Des avancées importantes pour le monde du travail
Plusieurs promesses de campagnes majeures n’ont pas pu être menées à bien : la « Seconde réforme agraire » d’un marché agricole soumis aux diktats, insoutenables pour la paysannerie, des grands commerçants ou encore le processus constituant qui devait revenir sur la constitution néolibérale instituée à l’époque de la présidence sanglante de Fujimori (70 000 morts dans les années 1990). Néanmoins, deux décrets lois, impliquant des avancées positives pour les travailleur.euses et les syndicats, ont été promulgués en 2022.
Le premier concerne la limitation des possibilités d’externalisation de l’activité des entreprises. Le patronat péruvien a recouru à outrance à ce procédé, allant jusqu’à externaliser une partie des effectifs liés à l’activité principale. Un puzzle de statuts introduisant toujours plus d’inégalités de salaires, d’accès aux droits – syndicaux notamment –, de contrats temporaires, entre salarié.es. Pour la CGTP Perù, ce décret a mis « un frein à la fraude à la loi et au recours abusif à l’externalisation ».
Le deuxième décret, plus important encore, permet l’accès plus large à un travail décent en débloquant l’exercice des libertés syndicales dans 3 aspects fondamentaux tels que : une plus grande facilité d’adhésion et de formation des syndicats (incluant la possibilité de former des syndicats à l’échelle d’un groupe et de ses sous-traitants) ; le renforcement de la négociation collective par branche d’activité et le droit d’information des salarié.es sur cette négociation ; la restauration du droit de grève et l’amélioration de la procédure d’arbitrage qui le limitait, face à une situation antérieure où 92% des grèves étaient considérées comme illégales.
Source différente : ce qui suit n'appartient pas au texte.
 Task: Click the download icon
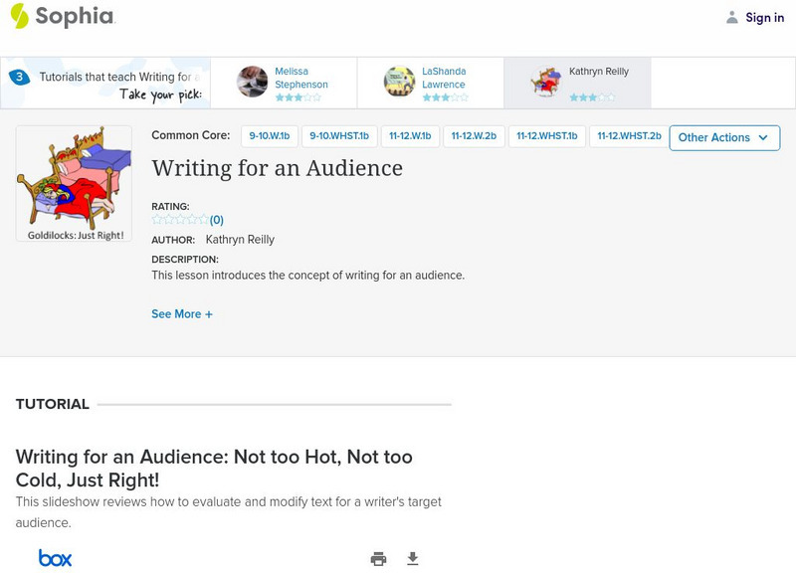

Le patronat et la droite péruvienne ont été vents debout contre ces deux mesures et ont tenté, notamment à travers des lois au congrès, d’en limiter la portée. Une offensive qui avait déjà suscité d’importantes mobilisations à l’initiative d’une intersyndicale large en septembre dernier.
Après le coup d’Etat : une puissante mobilisation subissant une répression sanglante et tous azimuts
Si le niveau de désapprobation de Castillo était fort dans le pays (61% selon l’Institut statistique péruvien), son éviction par l’alliance entre sa vice-présidente et la majorité au congrès n’est pas passée auprès de larges secteurs de la population. Plus de 88% de la population rejette l’action du congrès et 71% souhaite la démission de Dina Boluarte. Une puissante mobilisation a d’abord commencé dans les régions Sud et orientale du pays (Puno, Cuzco, d’Apurimac, La Libertad, Junin, Arequipa et Ayacucho), avant de s’étendre progressivement au reste du pays. La réponse du gouvernement de transition sera d’une violence extrême, avec déjà plus de 50 mort.es et 600 blessé.es, faisant encore monter d’un cran la colère de la population. L’Etat d’urgence a été prononcé, limitant drastiquement les libertés démocratiques, et des dizaines de dirigeant.es du mouvement social ont été arrêtés arbitrairement.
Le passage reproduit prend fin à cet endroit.